Requião Filho e Beto Richa estiveram juntos na tarde da última sexta-feira para falar sobre o tabuleiro eleitoral do Paraná.
O cenário nacional impede uma inesperada proximidade na terra das araucárias, mas o pedetista saiu do encontro com a sinalização de que num eventual segundo turno contra Sergio Moro, os tucanos podem reforçar o palanque.

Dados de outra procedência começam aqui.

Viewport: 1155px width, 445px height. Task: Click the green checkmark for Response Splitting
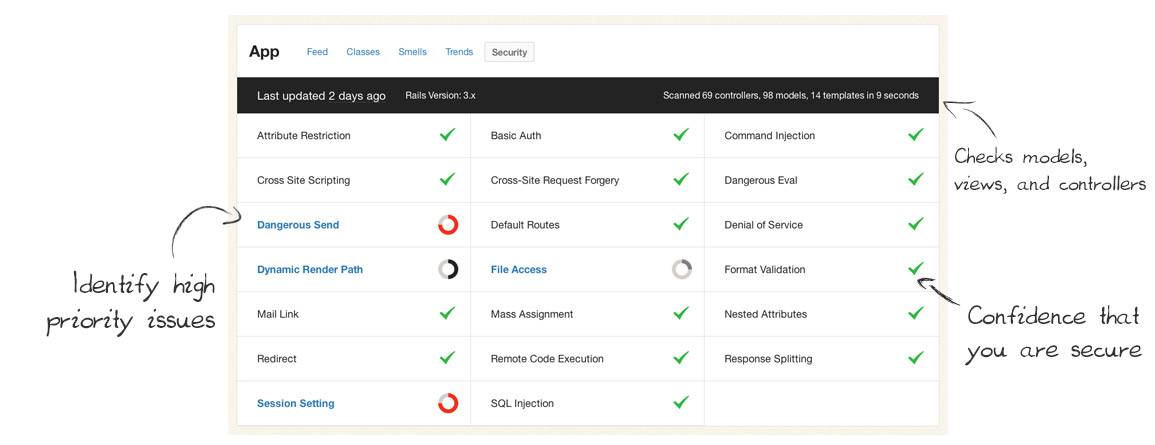click(916, 357)
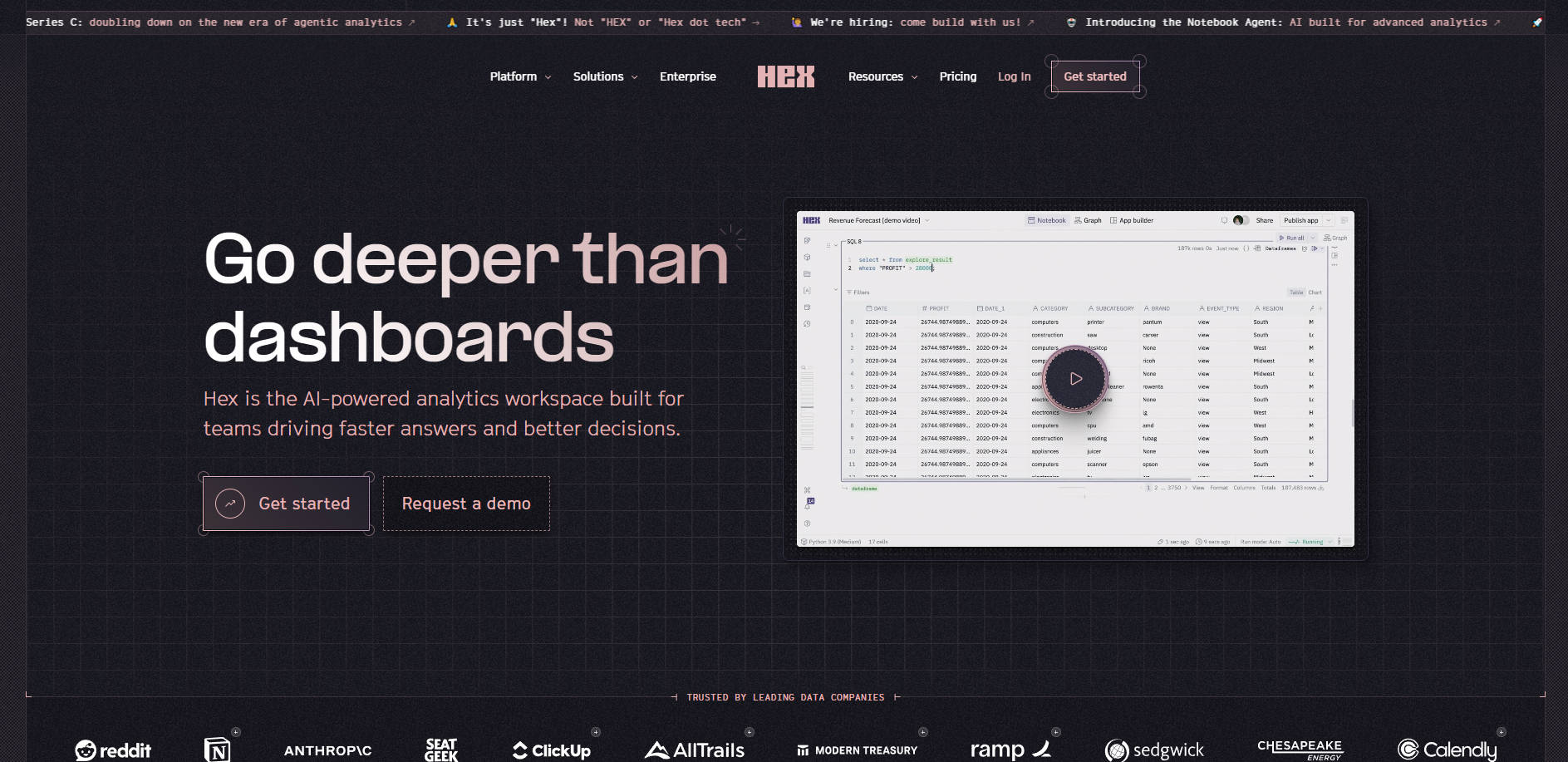Click the hero Get started button with arrow
The image size is (1568, 762).
point(286,504)
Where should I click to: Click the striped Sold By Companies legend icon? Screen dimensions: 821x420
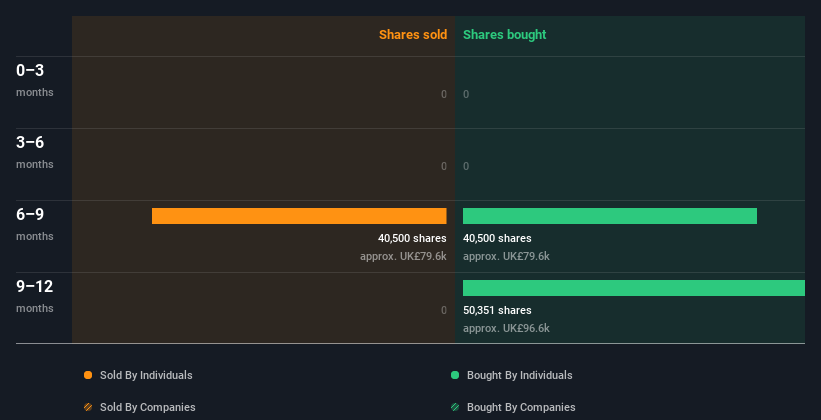pyautogui.click(x=88, y=407)
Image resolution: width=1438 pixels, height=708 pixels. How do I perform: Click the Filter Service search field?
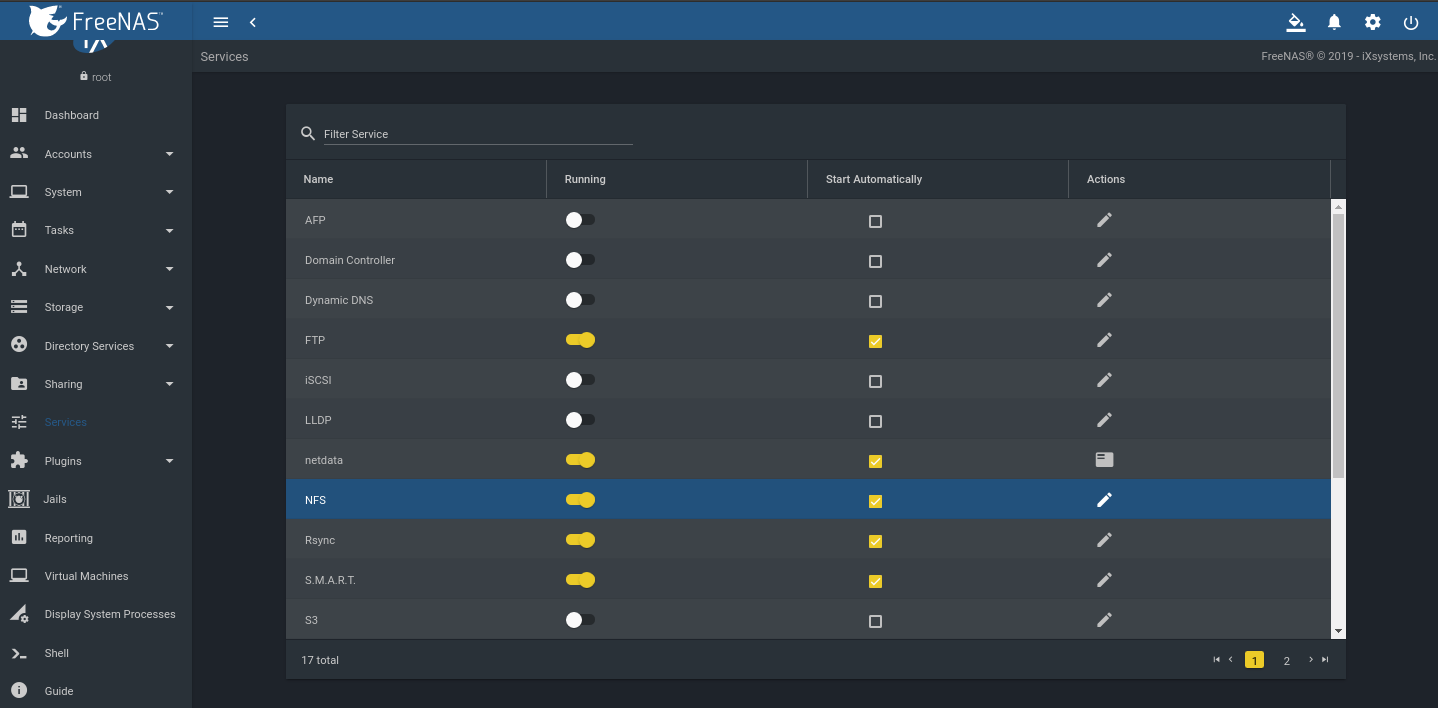pos(478,134)
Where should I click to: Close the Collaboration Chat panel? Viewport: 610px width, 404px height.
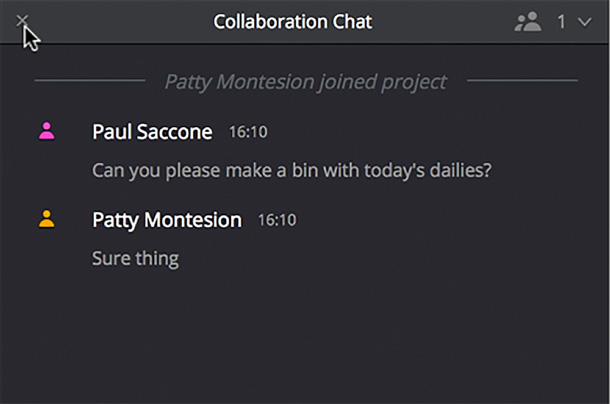[x=23, y=20]
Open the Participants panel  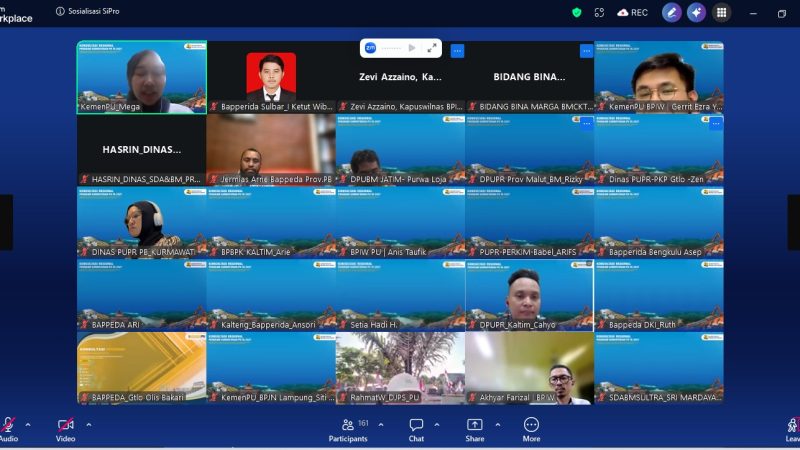click(x=348, y=427)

Pessoas próximas aos dois classificaram a reunião como respeitosa e muito boa — embora as grifes Richa e Requião tenham protagonizado disputas políticas e eleitorais acirradas na década passada.
A Lava Jato os aproximou. Roberto Requião, então senador da República, foi uma das poucas vozes que na época, no auge da operação conduzida por Sergio Moro e Deltan Dallagnol, se levantou tecendo críticas, por exemplo, às inúmeras conduções coercitivas e ao longo tempo das prisões preventivas.
Da trincheira adversária, Beto Richa, que foi alvo da Lava Jato, encontrou a solidariedade que não veio dos aliados. A aversão, principalmente a Deltan Dallagnol, pode colocar Beto Richa e os tucanos no arco de aliança do PDT caso avance na disputa.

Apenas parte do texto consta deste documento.